Летом сорок седьмого Рина приехала ко мне на время своего отпуска — у нее были каникулы, а до моего отпуска было еще далеко. Я целыми днями пропадал на полевых занятиях, и Рина, чтобы не скучать без дела, согласилась пойти на временную работу в местное районо. Возвращалась она обычно раньше меня. Однажды она встретила меня дома странно возбужденная, с каким-то таинственным блеском в глазах, с загадочной улыбкой. На мои расспросы она ничего определенного не ответила. И только позже, перед самым сном, поведала мне свою тайну: «Сегодня мы детский дом обследовали, где самые маленькие. Знаешь, там девочка есть, годик всего, такая хорошенькая и умненькая, подкидыш.
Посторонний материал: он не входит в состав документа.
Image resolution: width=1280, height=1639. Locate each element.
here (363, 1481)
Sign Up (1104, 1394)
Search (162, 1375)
Клашенькой зовут. Такая милая, что я оторваться от нее не могла…»
Я понял Рину прежде, чем она договорила, сказал: «Ну что же, пусть будет эта девочка…» Я знал, что с некоторого времени Риной владеет идея: взять какого-нибудь ребенка, совсем маленького, такого, который потом и не представлял бы, что мы ему — не родные. Взять с тем, чтобы этот ребенок заменил нам Володю.
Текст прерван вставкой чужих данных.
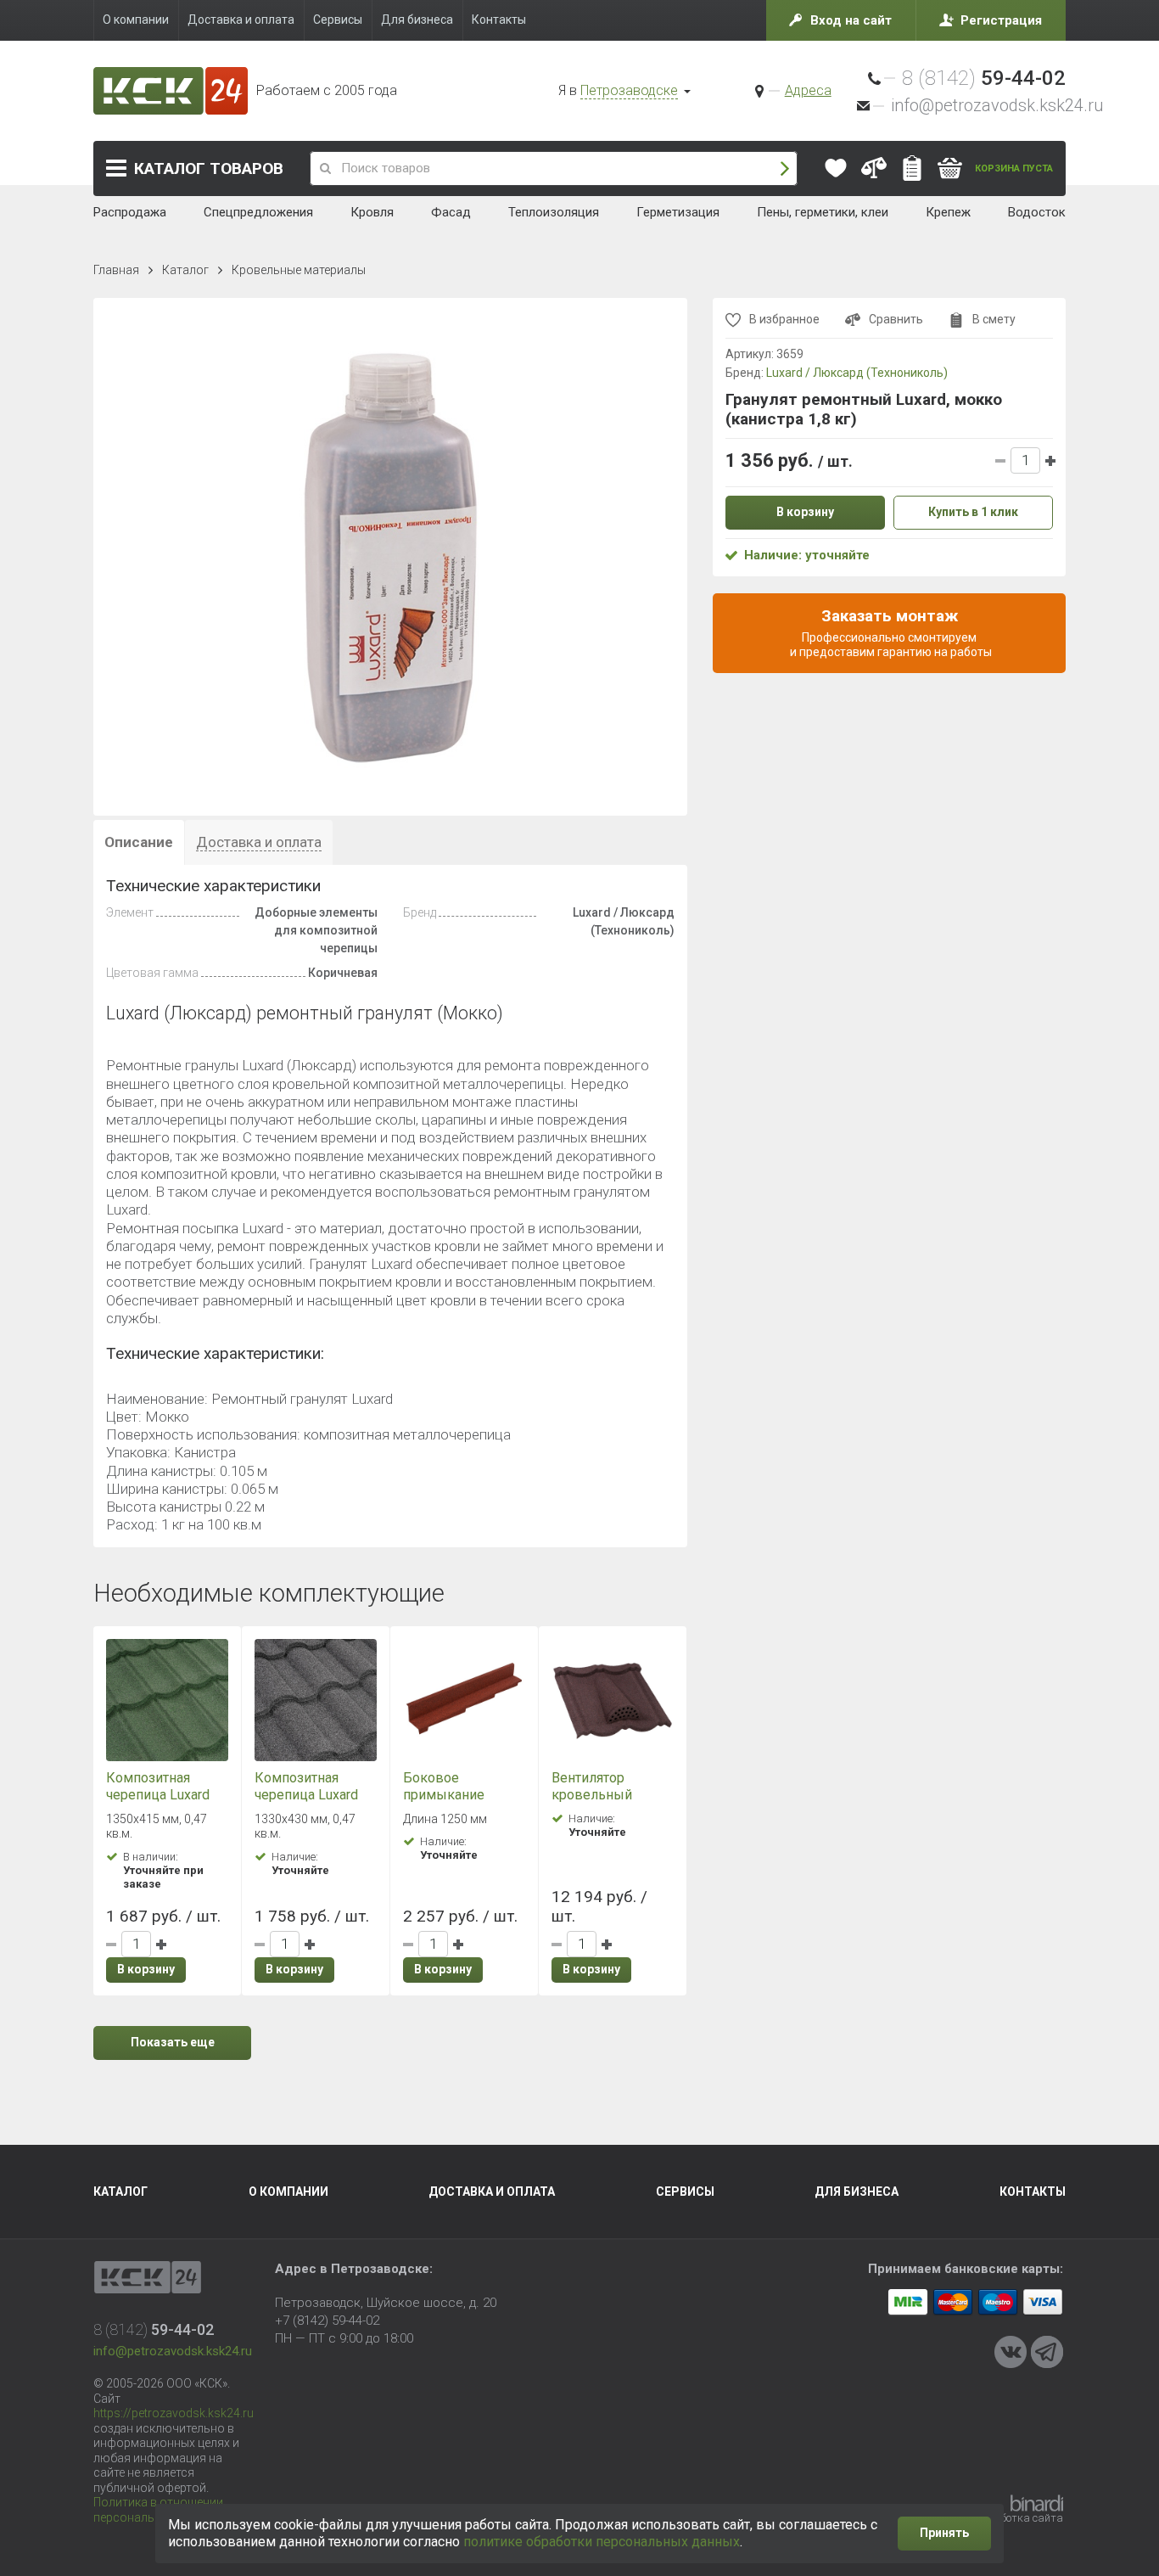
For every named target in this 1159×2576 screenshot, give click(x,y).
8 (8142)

Вскоре все было оформлено. Командование, узнав, что мы удочеряем малышку, предоставило нам крохотную, но отдельную квартирку в том самом доме бежавшей барыни, который был приспособлен под жилье для нескольких офицерских семей и в котором до этого я имел только комнату. После этого у Рины как-то само собой потускнели и отошли на задний план прежние мечты о жилплощади в Ленинграде и о нашем укоренении там — попросту ей стало некогда об этом думать, малышка требовала немалых хлопот.
Мы привыкли к девочке, как к родной, любовались ею, и я был рад видеть, как счастлива Рина неподдельным и полным материнским счастьем. Больше года длилось оно. А потом все внезапно и бесповоротно рухнуло. Появилась настоящая мать нашей Клашеньки, раскаявшаяся в том, что бросила свое родное дитя из-за каких-то неурядиц с мужем, и стала требовать дочку обратно. Пришлось девочку, уже привыкшую к нам, уже звавшую Рину мамой, а меня папой, отдать… Для Рины это было страшным ударом, она даже заболела нервным расстройством. Не скоро удалось ей прийти в себя. Да и мне все это было нелегко пережить.
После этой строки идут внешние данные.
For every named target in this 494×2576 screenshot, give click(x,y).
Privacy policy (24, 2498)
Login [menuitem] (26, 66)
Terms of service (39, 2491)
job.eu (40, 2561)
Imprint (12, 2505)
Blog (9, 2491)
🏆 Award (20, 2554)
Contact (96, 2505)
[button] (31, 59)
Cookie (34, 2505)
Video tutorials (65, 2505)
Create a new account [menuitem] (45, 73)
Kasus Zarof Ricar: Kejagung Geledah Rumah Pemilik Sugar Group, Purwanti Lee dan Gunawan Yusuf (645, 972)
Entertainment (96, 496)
Но есть испытанное лекарство от многих горестей — работа. Рина, когда в нашем доме не стало Клавушки, сразу же устроилась в школу, куда ее давно звали. Ну, а меня, само собой, как и до того, почти целиком поглощала служба. Иногда я даже не без грусти вспоминал, как до войны, на гражданке, после семи-восьми часов работы бывал свободен не только от нее, но и от каких-либо мыслей о ней, и полностью пользовался своим конституционным правом на отдых.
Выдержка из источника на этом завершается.